If you’ve never heard this song before, you’re in for a real treat. Also: watch the video. Don’t just leave it hanging out in the background. The video makes this a zillion times more heartbreaking, and it’s already really sad.
This song is one of Josh’s most well-known songs and, my God, what a story. The bare-bones of the plot is a mummy falls in love with an archaeologist. Yet this song is more than just a simple love story. I think it fits the medium well. If this were merely a short story, I’m not sure it would work so beautifully: it might get weighted down and clunky, but five minutes of music lets this love affair spin itself out. The melody is pretty simple, allowing the lyrics to shine. I mean, just look at the second verse:
He holds back a sigh as she touches his arm
She dusts off the bed where till now he’s been sleeping
Under miles of stone, the dried fig of his heart
Under scarab and bone starts back to its beating
“The dried fig of his heart.” I love that. What laser-precise language; you can picture it immediately and know what it feels like to wake up after thousands of years, even though you’ve never been a mummy yourself. (If you have, I’ve been making gross assumptions, and I do apologize.) This is Next Level Storytelling, to be honest. Anyone can make you cry by making you grow attached to characters for fifteen pages, only to have their love meet a tragic end. Josh accomplishes the same effect over the course of five minutes, only to make you gasp when that last verse comes in. (Really, the video also deserves credit here, too—I forget how sad this song is until I see those marionettes twirling around.) I only wish I could do that with my own writing.

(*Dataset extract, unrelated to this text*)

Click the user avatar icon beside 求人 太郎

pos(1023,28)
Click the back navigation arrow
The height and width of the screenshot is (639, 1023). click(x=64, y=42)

"Wait for Love" and "Wait for Love (You Know You Will)" // Josh Ritter // The Historical Conquests of Josh Ritter
Josh Ritter doesn’t do too many two-part songs; in fact, I can’t think of any beyond these two. They act as (sort-of) bookends for Historical Conquests, with “Wait for Love” serving as a coda for Part I of the album and “Wait for Love (You Know You Will)” as a rousing ending for the whole album.
These songs have the same lyrics, although the instrumentation (and mood) of each song varies wildly. “Wait for Love” is quiet, strung-out and unassuming, something that drifts by easy in the summer breeze. It’s more of a meditation, and perhaps more patient than its sister song: you’re making me wait, but maybe you’re absolutely worth the wait. This is the kind of song you might play on your guitar to try to win someone over, just to convince them to stop waiting and to join you.
"Wait For Love (You Know You Will)" is a different song altogether, even with the same lyrics. A crowd of people is singing (to the dogs or whoever) and the speaker is perhaps not as patient as he once was when singing; Josh’s delivery is a little more decisive in this version. Percussion crashes in the background and, overall, it feels way more like sitting around a campfire. Funnily enough, this version still feels personal, even with a whole group singing and the story becoming a little more universal. Moving between the personal and the universal is something we’ll see a little bit more of in the future of Josh’s music, particularly when we talk about The Beast in its Tracks—but for now, both sides are on display here.